HACKER Q&A
📣 jerdthenerd

Reddit API vs. Browser Requests


I have been following the Reddit API saga quite closely, and I understand how/why Reddit as a company has incentive to effectively take 3rd Party Apps off the market.

My question is, what is stopping someone from simply writing a web scraper that acts as if its a web browser and scrapes the actual subreddit(via reddit.com not api.reddit.com) and stores them in a local cache? I'm picturing an app that runs on a popular NAS software such as TrueNas, Synology, etc. So storage is not an issue.

Is there a way for Reddit to detect that this isn't authentic traffic from an actual user? If the web scraper authenticates as a normal user, and respects the request throttling, wouldn't it just fly under the radar as a particularly addicted user?
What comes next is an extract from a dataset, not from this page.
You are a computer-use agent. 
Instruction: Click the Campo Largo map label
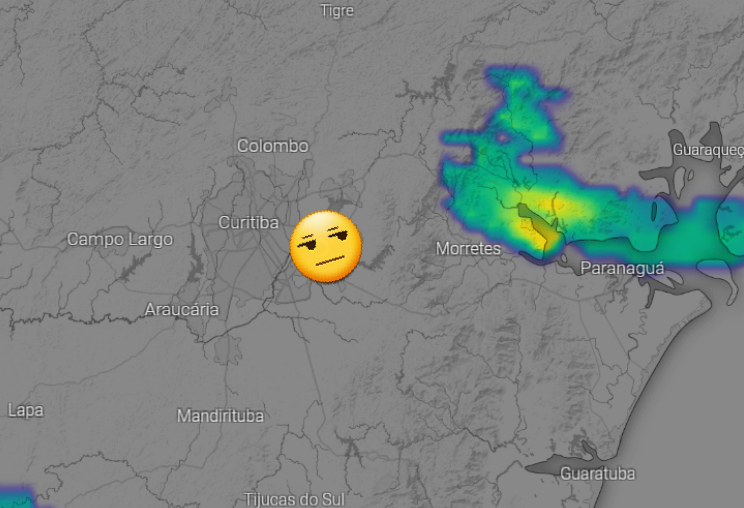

  👤 alexdanilowicz Accepted Answer ✓
I imagine it would be pretty obvious from an engagement metrics perspective how a regular user acts (scrolling, stopping to read, upvoting) vs a robot.

Not to mention the sheer amount of content you'd have to scrape, which would definitely surpass "normal" user engagement.


👤 harrelchris
Scraping will only enable reading from Reddit. To write to Reddit or to read/write private user data, you would need to automate a browser and handle user credentials in plaintext.